For Beahm, baking can be a coping mechanism in stressful times or a way to celebrate with friends and family. "People really appreciate it when you've taken the time to make something for them," he told us. With this recipe for no-knead rye bread, only you have to know how little effort it took to bake this show-stopper of a bread.

Homemade Rye Bread Recipe
5 from 261 ratings
No need to head to your local bakery for a loaf of rye bread. This no-knead rye recipe delivers a delicious and stunning loaf that you'll swear a pro baked.
Prep Time
Cook Time
 rye bread home baked
Total time: 55 minutes
  • 3 cups bread flour
  • 1 cup dark rye flour
  • 2 teaspoons fine sea salt
  • ½ teaspoon instant dried yeast
  • 1-½ cups water
  1. Stir together the flours, salt, and yeast in a large mixing bowl. Add the water, and mix until no bits of dry flour remain. The dough will be very sticky.

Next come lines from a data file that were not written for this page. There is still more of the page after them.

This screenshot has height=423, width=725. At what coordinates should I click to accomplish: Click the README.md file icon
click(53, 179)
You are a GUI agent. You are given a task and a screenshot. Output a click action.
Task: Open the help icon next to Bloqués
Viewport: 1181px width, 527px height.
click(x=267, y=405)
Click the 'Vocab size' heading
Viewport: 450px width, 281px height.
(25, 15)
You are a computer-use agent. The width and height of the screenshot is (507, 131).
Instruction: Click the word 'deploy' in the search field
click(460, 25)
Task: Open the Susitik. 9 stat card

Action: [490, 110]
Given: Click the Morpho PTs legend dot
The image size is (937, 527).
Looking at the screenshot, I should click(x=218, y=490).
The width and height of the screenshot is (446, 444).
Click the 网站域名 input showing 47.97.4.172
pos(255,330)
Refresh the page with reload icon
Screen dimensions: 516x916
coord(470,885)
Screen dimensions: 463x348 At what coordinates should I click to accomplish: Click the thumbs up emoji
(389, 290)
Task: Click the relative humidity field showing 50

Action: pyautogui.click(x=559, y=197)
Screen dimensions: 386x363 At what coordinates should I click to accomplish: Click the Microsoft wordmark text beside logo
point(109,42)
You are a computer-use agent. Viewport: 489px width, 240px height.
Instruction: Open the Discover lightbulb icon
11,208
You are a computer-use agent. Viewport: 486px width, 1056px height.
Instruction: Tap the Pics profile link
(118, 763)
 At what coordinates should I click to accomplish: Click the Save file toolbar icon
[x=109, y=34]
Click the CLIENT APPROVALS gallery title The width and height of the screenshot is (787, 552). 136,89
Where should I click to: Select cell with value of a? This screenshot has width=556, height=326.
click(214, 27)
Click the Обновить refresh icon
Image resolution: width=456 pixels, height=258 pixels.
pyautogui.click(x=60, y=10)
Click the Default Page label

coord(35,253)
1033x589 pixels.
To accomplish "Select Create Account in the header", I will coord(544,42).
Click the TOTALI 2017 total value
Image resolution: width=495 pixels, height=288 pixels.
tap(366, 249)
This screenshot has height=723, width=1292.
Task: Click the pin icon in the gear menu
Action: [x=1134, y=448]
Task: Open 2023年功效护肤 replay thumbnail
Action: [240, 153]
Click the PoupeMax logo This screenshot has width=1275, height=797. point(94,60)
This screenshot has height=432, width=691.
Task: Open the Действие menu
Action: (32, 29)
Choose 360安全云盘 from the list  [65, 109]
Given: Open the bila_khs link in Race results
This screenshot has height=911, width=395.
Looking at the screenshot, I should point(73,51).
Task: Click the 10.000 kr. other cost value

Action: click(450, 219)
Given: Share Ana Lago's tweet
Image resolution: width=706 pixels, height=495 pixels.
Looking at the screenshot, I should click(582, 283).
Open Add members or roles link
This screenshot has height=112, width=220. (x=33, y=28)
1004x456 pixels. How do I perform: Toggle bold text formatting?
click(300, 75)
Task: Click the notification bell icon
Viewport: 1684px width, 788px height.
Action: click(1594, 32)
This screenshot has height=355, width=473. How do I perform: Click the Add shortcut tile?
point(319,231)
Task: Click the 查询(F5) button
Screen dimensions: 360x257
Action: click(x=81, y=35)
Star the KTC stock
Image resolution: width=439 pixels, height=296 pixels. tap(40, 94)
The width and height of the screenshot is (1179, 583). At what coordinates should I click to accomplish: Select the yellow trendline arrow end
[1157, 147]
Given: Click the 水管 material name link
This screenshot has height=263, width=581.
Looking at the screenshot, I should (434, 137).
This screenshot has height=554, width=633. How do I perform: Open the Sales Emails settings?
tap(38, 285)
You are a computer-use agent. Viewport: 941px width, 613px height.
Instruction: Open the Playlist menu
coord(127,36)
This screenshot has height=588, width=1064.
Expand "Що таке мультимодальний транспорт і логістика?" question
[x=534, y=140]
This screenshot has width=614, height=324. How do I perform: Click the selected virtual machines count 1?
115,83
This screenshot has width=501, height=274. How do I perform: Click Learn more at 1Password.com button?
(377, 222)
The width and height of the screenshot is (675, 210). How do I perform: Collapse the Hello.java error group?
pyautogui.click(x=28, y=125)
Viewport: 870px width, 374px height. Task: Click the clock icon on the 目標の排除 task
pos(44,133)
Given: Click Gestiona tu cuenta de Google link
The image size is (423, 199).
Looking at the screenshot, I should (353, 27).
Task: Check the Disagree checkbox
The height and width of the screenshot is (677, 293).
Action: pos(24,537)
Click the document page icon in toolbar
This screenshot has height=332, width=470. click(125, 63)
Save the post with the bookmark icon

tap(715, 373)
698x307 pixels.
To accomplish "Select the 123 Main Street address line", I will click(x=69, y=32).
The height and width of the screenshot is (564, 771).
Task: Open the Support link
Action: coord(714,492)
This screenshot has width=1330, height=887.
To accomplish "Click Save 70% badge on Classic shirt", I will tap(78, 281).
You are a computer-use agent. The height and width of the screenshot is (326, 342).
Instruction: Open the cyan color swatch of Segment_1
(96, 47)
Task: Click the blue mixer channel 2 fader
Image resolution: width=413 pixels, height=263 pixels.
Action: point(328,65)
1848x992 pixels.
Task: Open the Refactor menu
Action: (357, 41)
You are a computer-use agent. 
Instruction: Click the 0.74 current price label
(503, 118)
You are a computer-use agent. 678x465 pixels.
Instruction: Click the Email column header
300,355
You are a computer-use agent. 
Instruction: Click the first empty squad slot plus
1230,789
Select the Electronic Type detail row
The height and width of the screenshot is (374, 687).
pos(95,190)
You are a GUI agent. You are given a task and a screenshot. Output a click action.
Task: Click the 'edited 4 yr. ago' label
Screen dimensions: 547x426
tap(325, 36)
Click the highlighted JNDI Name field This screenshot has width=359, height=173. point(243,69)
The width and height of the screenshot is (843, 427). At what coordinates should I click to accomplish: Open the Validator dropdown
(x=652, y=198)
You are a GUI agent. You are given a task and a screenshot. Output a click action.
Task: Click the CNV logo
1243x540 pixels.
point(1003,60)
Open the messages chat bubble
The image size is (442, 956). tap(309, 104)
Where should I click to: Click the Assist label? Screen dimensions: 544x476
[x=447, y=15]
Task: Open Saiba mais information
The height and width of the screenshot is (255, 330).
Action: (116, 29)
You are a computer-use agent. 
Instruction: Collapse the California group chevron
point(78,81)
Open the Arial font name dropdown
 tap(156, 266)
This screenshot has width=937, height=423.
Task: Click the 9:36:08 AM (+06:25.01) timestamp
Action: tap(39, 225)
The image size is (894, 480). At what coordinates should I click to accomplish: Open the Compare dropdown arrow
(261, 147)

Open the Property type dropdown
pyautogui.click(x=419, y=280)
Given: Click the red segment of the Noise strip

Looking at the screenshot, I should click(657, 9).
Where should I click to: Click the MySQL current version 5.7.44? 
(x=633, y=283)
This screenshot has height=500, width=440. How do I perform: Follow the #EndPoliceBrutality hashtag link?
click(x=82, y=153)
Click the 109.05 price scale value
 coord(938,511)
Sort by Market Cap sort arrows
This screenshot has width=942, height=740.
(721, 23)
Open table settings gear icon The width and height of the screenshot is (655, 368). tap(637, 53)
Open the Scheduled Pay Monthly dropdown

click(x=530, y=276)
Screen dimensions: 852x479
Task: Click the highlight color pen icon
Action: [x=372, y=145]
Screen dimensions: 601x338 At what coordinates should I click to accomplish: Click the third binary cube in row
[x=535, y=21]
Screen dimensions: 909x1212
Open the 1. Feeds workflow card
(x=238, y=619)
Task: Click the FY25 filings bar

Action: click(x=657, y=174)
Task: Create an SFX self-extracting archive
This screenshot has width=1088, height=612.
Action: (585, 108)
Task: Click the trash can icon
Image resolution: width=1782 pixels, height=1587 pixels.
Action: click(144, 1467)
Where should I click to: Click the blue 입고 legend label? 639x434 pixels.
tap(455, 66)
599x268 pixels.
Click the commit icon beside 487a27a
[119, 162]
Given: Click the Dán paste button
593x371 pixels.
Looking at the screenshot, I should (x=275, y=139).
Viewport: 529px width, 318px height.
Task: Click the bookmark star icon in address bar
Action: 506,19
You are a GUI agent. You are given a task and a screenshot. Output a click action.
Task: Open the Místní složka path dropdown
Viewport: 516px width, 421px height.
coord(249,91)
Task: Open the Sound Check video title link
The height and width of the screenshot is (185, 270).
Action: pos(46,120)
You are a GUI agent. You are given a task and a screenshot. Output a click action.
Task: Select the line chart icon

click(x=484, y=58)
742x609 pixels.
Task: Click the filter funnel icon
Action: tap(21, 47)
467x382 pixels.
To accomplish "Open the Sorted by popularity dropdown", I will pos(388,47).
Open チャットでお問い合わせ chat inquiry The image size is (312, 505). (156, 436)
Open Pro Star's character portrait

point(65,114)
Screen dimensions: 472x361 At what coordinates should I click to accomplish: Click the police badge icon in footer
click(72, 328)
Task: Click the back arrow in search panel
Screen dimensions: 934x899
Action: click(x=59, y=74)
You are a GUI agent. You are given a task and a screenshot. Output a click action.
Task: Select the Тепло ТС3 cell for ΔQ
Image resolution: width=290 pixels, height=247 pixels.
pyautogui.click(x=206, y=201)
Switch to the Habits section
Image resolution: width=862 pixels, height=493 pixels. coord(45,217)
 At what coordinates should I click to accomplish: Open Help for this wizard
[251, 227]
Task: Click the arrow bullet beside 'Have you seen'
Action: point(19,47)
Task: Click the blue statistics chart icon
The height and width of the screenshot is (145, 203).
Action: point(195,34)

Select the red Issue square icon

  2. Cover the bowl with plastic wrap, and let the dough rise at room temperature overnight until the dough has doubled in size, about 12-18 hours.
  3. Generously dust a work surface with flour. Tip the bowl slightly, and use a rubber spatula or your fingertips to gently remove the dough from the bowl onto your work surface without tearing it. Lightly flour your hands, and gently fold the dough into itself, shaping it into a ball.
  4. Generously dust a tea towel with flour, and gently place the dough onto the towel, seam side down. Loosely fold the towel over the dough, and place it into a small mixing bowl. Let the dough rise until it's almost doubled, about 1 to 2 hours.
  5. A half-hour before the dough has finished proofing, put a rack in the lower third of the oven. Set the Dutch oven on the rack, and preheat the oven to 475 degrees Fahrenheit.
  6. Using oven mitts, carefully remove the preheated Dutch oven, and remove the lid. Use the tea towel to gently invert the dough into the Dutch oven, seam side up. Be careful: The pot will be very hot. Cover the pot, and bake 30 minutes.
  7. Remove the lid from the Dutch oven, and continue baking the bread 15 to 20 minutes, until it's a dark golden brown. Carefully lift the bread out of the Dutch oven, and let it cool on a rack for at least 20 minutes before slicing.
Calories per Serving 159
Total Fat 0.8 g
Saturated Fat 0.1 g
Trans Fat 0.0 g
Cholesterol 0.0 mg
Total Carbohydrates 32.2 g
Dietary Fiber 3.4 g
Total Sugars 0.4 g
Sodium 173.7 mg
Protein 5.9 g
The information shown is Edamam’s estimate based on available ingredients and preparation. It should not be considered a substitute for a professional nutritionist’s advice.